═════ Data shown ═════

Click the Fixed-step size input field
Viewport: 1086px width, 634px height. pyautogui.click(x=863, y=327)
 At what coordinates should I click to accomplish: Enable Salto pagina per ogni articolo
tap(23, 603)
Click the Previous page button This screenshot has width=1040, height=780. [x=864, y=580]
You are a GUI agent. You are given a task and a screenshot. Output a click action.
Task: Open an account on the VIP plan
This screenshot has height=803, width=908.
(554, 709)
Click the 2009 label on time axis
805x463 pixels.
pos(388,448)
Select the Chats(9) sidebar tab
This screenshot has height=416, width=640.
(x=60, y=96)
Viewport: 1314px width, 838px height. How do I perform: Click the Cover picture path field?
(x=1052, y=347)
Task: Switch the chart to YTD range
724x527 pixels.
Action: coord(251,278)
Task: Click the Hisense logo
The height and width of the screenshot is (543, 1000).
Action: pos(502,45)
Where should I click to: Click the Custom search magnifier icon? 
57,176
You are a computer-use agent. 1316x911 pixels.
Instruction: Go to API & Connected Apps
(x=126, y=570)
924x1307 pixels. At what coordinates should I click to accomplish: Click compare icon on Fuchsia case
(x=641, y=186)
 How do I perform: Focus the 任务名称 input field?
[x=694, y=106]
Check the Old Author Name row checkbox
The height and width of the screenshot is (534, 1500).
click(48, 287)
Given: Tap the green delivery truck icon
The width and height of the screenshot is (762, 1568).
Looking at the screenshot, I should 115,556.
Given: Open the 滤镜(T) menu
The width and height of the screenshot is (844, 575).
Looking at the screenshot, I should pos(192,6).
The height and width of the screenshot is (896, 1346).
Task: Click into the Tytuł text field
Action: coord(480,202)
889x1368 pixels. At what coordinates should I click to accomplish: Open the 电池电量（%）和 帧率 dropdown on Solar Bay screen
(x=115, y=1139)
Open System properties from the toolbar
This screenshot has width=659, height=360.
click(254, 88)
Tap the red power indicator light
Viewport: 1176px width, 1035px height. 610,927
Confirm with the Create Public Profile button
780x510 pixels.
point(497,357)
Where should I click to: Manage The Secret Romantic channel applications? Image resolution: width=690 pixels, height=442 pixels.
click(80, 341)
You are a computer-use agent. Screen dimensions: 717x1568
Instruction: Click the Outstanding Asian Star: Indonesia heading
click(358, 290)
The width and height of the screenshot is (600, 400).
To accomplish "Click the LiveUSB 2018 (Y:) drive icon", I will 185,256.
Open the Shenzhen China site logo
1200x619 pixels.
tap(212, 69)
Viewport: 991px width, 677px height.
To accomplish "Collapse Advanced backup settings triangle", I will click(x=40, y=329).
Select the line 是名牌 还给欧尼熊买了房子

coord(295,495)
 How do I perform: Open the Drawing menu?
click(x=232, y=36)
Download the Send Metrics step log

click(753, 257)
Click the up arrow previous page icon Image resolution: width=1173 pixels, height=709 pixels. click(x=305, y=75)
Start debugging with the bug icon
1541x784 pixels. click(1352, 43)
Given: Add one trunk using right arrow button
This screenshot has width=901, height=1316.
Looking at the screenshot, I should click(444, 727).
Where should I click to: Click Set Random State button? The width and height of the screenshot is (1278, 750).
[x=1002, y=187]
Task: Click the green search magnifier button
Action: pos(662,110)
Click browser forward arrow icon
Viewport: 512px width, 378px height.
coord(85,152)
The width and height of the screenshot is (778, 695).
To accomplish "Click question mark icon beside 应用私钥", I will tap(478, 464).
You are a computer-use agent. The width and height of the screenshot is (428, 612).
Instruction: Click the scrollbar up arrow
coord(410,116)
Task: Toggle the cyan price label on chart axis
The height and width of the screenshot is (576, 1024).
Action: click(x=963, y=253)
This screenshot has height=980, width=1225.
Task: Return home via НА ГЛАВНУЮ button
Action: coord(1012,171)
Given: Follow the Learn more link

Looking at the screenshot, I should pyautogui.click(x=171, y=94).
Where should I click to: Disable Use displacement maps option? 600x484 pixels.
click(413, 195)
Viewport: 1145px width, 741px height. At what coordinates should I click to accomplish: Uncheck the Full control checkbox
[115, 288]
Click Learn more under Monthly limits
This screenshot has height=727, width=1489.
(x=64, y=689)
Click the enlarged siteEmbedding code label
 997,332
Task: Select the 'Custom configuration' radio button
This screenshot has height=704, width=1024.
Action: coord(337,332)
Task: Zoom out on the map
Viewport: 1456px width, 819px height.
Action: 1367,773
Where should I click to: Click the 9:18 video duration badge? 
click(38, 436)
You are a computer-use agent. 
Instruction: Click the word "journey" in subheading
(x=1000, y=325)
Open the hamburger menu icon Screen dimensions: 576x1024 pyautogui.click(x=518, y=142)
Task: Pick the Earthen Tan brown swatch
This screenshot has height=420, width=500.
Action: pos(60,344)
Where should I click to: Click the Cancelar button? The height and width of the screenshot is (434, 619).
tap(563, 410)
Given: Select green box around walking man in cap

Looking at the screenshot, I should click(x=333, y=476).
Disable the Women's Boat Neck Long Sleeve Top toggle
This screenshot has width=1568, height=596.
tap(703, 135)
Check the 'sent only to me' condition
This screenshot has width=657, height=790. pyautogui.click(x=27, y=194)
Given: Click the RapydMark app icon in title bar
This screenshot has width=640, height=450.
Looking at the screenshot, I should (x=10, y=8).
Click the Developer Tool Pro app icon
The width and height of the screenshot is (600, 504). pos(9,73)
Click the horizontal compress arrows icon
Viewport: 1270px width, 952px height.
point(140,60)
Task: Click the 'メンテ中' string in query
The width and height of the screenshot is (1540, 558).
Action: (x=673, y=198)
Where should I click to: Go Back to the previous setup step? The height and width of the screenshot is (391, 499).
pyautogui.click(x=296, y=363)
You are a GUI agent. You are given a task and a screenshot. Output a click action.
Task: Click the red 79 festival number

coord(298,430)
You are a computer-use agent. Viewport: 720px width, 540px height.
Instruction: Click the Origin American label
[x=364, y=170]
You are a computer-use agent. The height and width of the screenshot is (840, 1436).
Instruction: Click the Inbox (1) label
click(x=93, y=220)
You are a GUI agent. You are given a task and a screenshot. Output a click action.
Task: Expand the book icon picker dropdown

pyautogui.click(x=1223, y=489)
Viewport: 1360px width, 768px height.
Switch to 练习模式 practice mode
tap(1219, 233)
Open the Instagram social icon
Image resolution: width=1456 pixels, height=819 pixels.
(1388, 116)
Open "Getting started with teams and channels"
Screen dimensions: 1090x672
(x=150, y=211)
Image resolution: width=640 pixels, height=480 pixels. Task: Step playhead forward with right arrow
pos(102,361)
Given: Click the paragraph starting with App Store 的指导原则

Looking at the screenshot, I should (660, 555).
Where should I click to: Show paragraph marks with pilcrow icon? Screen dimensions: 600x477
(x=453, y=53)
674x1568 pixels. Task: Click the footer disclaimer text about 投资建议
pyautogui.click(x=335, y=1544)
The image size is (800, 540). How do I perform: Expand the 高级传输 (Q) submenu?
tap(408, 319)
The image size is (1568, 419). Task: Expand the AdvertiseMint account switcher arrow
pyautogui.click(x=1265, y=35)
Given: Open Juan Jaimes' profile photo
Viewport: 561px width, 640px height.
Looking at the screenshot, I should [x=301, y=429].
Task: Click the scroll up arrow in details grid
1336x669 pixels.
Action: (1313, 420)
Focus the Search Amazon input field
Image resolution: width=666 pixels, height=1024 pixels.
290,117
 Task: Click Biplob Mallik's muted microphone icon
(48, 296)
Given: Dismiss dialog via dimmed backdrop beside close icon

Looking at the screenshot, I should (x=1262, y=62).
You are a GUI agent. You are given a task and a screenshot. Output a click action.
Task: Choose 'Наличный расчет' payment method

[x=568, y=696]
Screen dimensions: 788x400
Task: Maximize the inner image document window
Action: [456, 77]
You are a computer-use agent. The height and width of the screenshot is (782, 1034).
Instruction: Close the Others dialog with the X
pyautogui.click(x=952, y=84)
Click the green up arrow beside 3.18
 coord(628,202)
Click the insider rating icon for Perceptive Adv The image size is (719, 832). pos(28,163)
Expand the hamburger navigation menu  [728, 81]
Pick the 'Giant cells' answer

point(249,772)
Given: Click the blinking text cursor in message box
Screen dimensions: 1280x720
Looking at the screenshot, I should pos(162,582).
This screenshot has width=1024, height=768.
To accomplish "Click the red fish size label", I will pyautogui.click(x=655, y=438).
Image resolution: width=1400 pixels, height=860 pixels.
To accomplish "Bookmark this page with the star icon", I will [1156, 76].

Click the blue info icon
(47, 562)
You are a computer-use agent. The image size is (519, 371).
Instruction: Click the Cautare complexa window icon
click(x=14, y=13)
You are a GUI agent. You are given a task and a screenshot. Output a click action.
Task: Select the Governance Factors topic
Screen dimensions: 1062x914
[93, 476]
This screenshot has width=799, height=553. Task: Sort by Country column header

═════

Work required: Find every line in the records that uses the string "page", then copy it.

Answer space:
Click the Previous page button This screenshot has width=1040, height=780. [x=864, y=580]
Click the up arrow previous page icon Image resolution: width=1173 pixels, height=709 pixels. click(x=305, y=75)
To accomplish "Bookmark this page with the star icon", I will [1156, 76].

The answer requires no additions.